2008年03月17日

『チキタ★GUGU』完結

TONOさんの『チキタ★GUGU』(眠れぬ夜の奇妙な話コミックス・朝日ソノラマ)、8巻で無事完結。
じんと来る話だったなあ……
朝日ソノラマ消滅の報を聞いた時には一瞬不安になりましたが、人気作ということもあってか「最後まで出す」と保証されていて、ホッとしたもんです。

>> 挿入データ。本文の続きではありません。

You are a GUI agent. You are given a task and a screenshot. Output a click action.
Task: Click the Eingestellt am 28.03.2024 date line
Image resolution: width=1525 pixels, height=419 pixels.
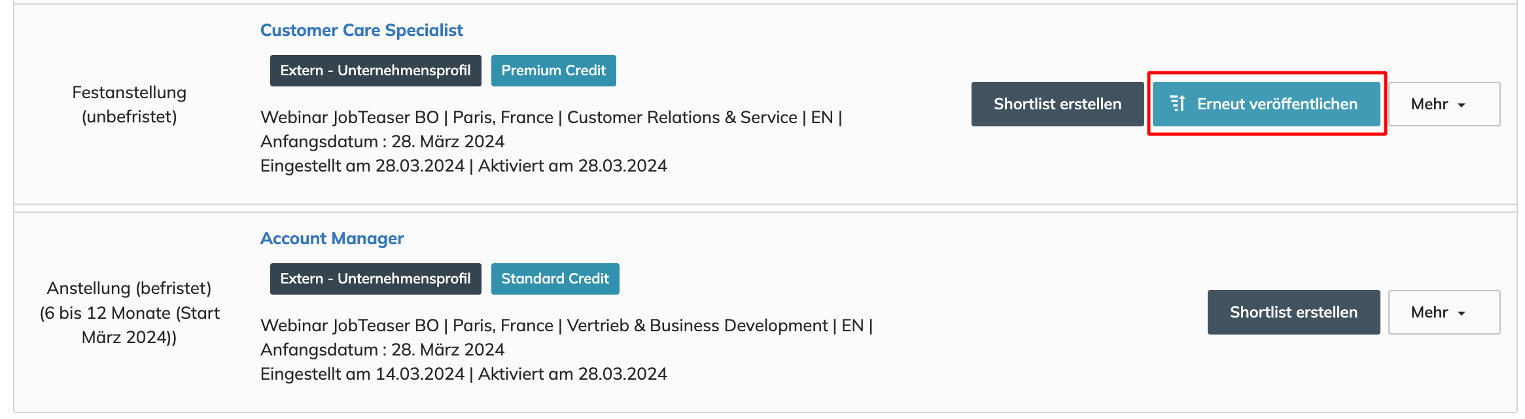pyautogui.click(x=463, y=166)
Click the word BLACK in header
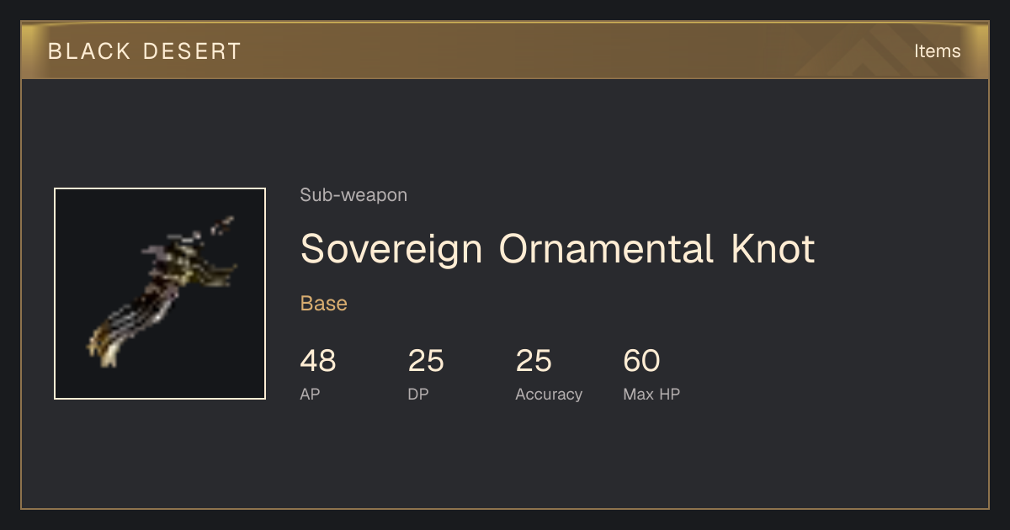 click(x=89, y=51)
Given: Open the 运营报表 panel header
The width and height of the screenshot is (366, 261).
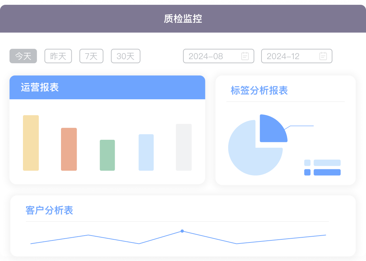Looking at the screenshot, I should pos(107,87).
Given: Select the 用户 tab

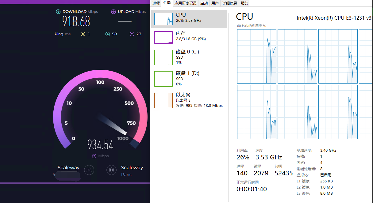Looking at the screenshot, I should click(215, 3).

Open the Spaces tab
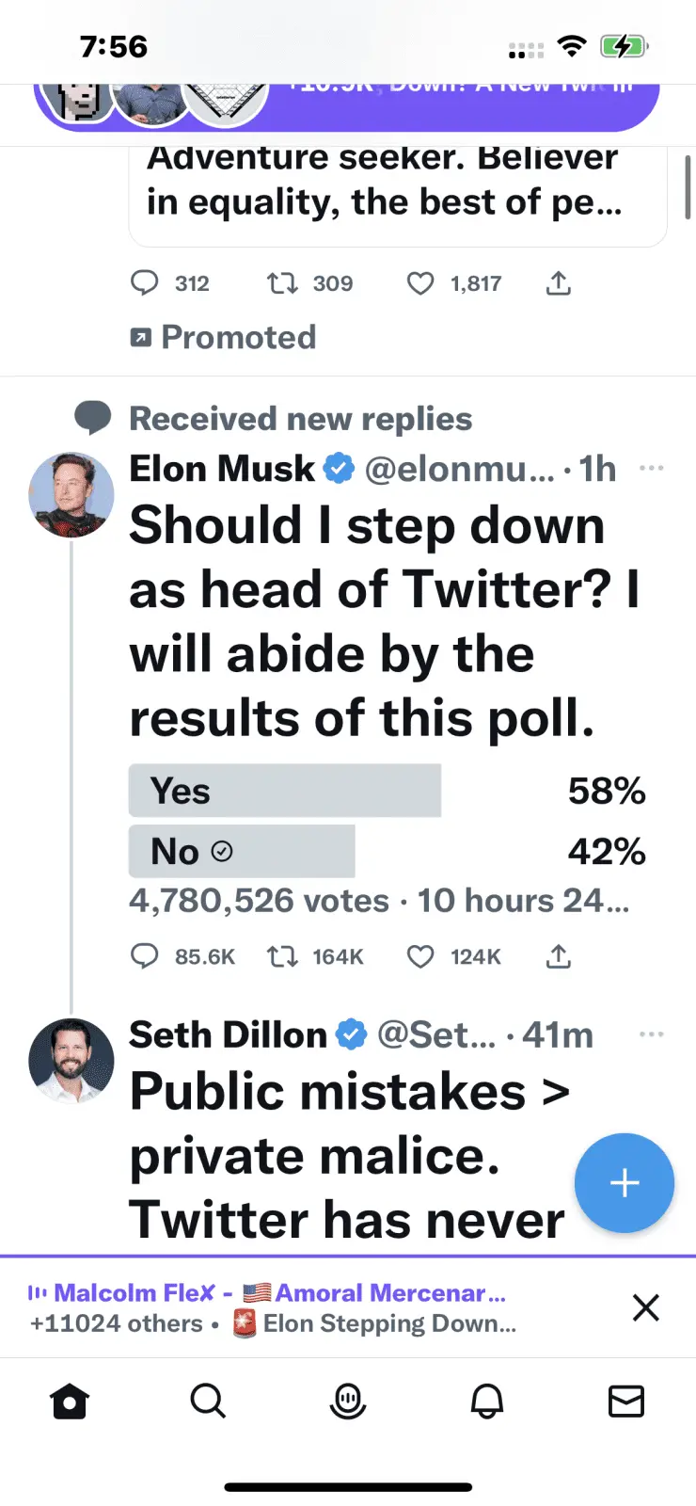coord(348,1402)
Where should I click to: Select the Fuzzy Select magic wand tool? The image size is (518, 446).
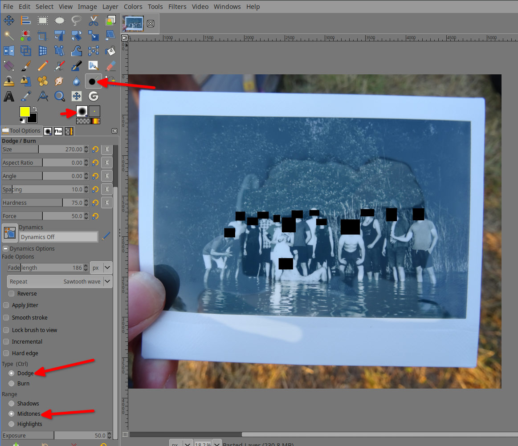(x=9, y=36)
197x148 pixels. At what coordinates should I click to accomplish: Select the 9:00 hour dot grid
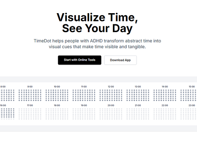tap(30, 95)
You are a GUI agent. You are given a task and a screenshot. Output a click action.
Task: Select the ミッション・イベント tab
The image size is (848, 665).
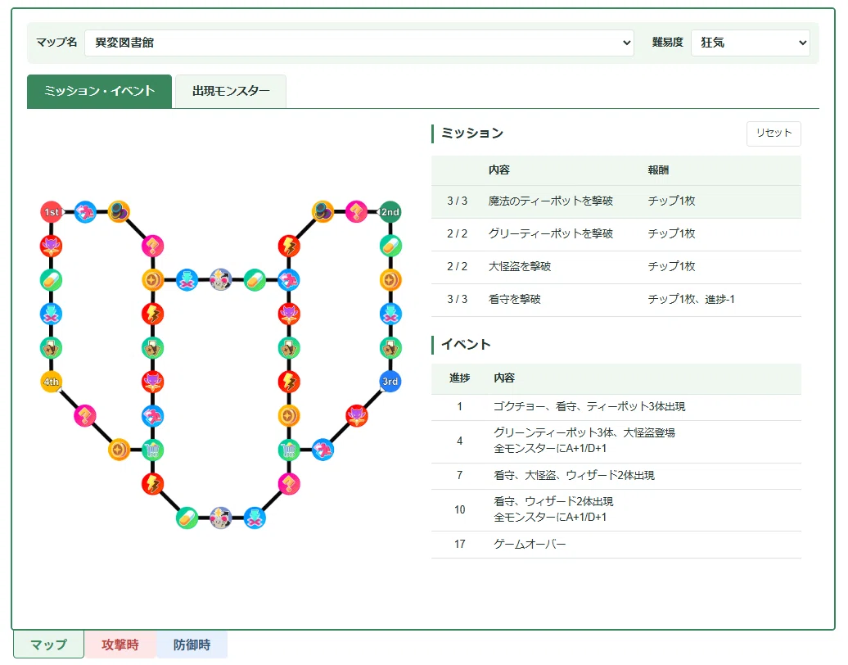point(100,92)
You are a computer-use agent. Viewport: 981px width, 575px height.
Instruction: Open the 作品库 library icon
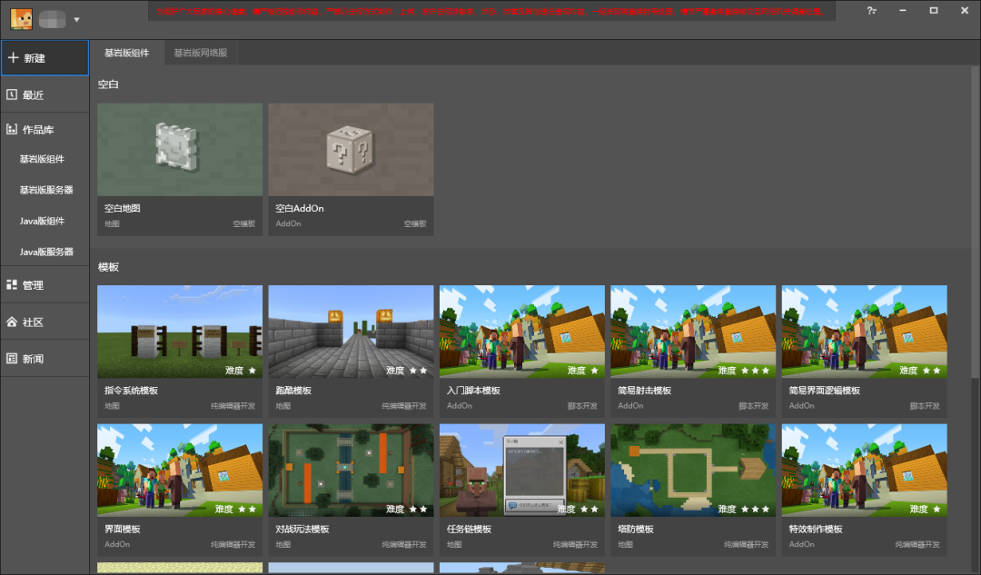12,129
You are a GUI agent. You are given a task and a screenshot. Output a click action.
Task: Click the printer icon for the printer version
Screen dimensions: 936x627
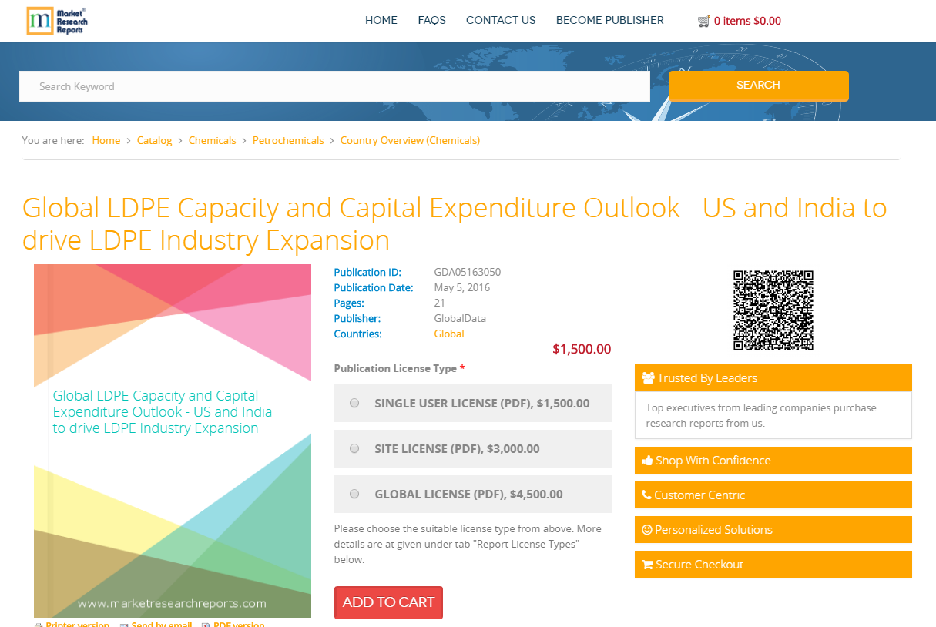pyautogui.click(x=39, y=625)
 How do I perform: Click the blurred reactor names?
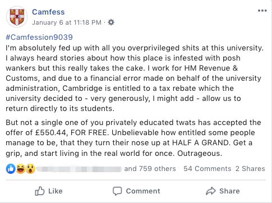coord(79,169)
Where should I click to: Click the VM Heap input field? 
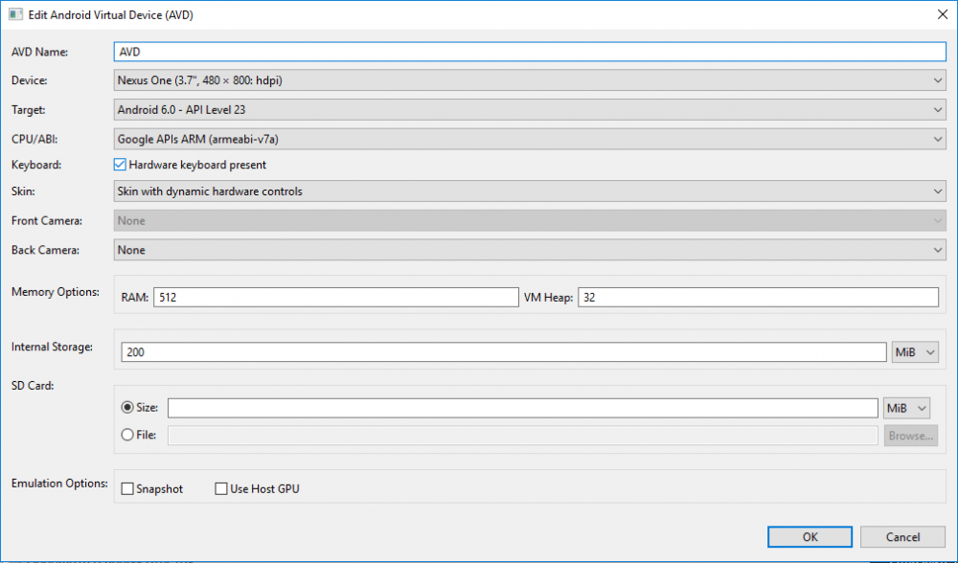(x=758, y=298)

人喰い妖怪の間に伝わる「不味い人間は、100年育てると美味になる」という噂
これを実践しようとする妖怪ラー・ラム・デラルと、その飼育対象となった「不味い人間」の少年チキタ・グーグー。
この二人(?)を中心とした不思議な雰囲気の物語、好きだったんですよねえ。
主人公の少年が食物連鎖の頂点から転げ落ちてることもあって、生死に絡んだ面白い遣り取りが見られますし。
潰した蜜柑を指して「この子の絶叫が、聞こえた?」は名言。

ちなみに、人喰い妖怪のラーは変幻自在で、若い娘の姿やら美青年やら子供やらクマやらに化けられるんですが、別にそこがTS魂を刺激したとかいうことはないです(^^;

TONOさんの作品で目を引くトランス要素といったら、むしろ異性装キャラの多さでしょうね。
『チキタ★GUGU』においても、主人公に敵意を抱いている青年が美しい女装姿で登場。他に男装キャラもいますし、『カルバニア物語』(Charaコミックス)の主役は男装の麗人。脇役の小さな男の子も女装させられることがあり、これがまた似合っています。
何と言っても魅力的なのは、『博士の魚たち+薫さんの帰郷』(ソノラマコミック文庫)に収録されている、とある短編――ネタバレになるので題名は伏せますが――に登場する女装美少年ですね! 確かにbefore←→afterの顔立ちは同じなのですが、演技をしていることもあって印象のギャップが大きく、かつ女装状態が可愛らしいったらないので、何度でも眺めたくなります(^^

あと、人外がちょくちょく登場するのも嬉しかったり。

それらの趣味的な要素を抜きにしても、TONOさんの作品は凄く魅力的なんですけどね。
一見いいかげんそうな世界観なのに、人間の描き方は丁寧で、ちょっと考えさせられたり、ブラックな展開が隠れていたりします。
ただ問題なのが、掲載誌がことごとくマイナーということで……
特にオススメな王室コメディ『カルバニア物語』にしても、BL誌で連載されているので、男性の多くは見たこともないでしょうなあ。小さい書店では単行本の入荷数も少なく、逆に濃い書店では別のフロアに隔離されてしまいます。
わたしなんぞは、BL誌掲載作品にも傑作があることを知っているので(そもそも抵抗がないので)、そういうコーナーにも平気で足を運ぶんですが、そうでない人の方が多いでしょう。漫画を熱心に読む男性でもTONO作品に出会う機会がなかなかないことを思うと……
ああ、なんて勿体無い。
この記事へのコメント
生だょ(ノ∀`*) ペチ!!

TONO (・∀・) イイ!!
生のぃぃたいこと、みんな書いてぁるー。
すごぃ。生、書けないょ。嬉しヵたー。
やさしぃ丁寧な文章。
Posted by はづき生 at 2008年03月21日 14:57
>はづき生さん
ああ、生さんでしたか。ごきげんよう、一瞬誰かと(^^;
TONOさんの作品は良いですよねえ。もっと読む人が増えて欲しいです。
可能なら、もっと具体的に上手く解説したいところなんですけどねー。
当り障りのない書き方になってしまったかなと思いましたけど、喜んでいただけたようで幸いです。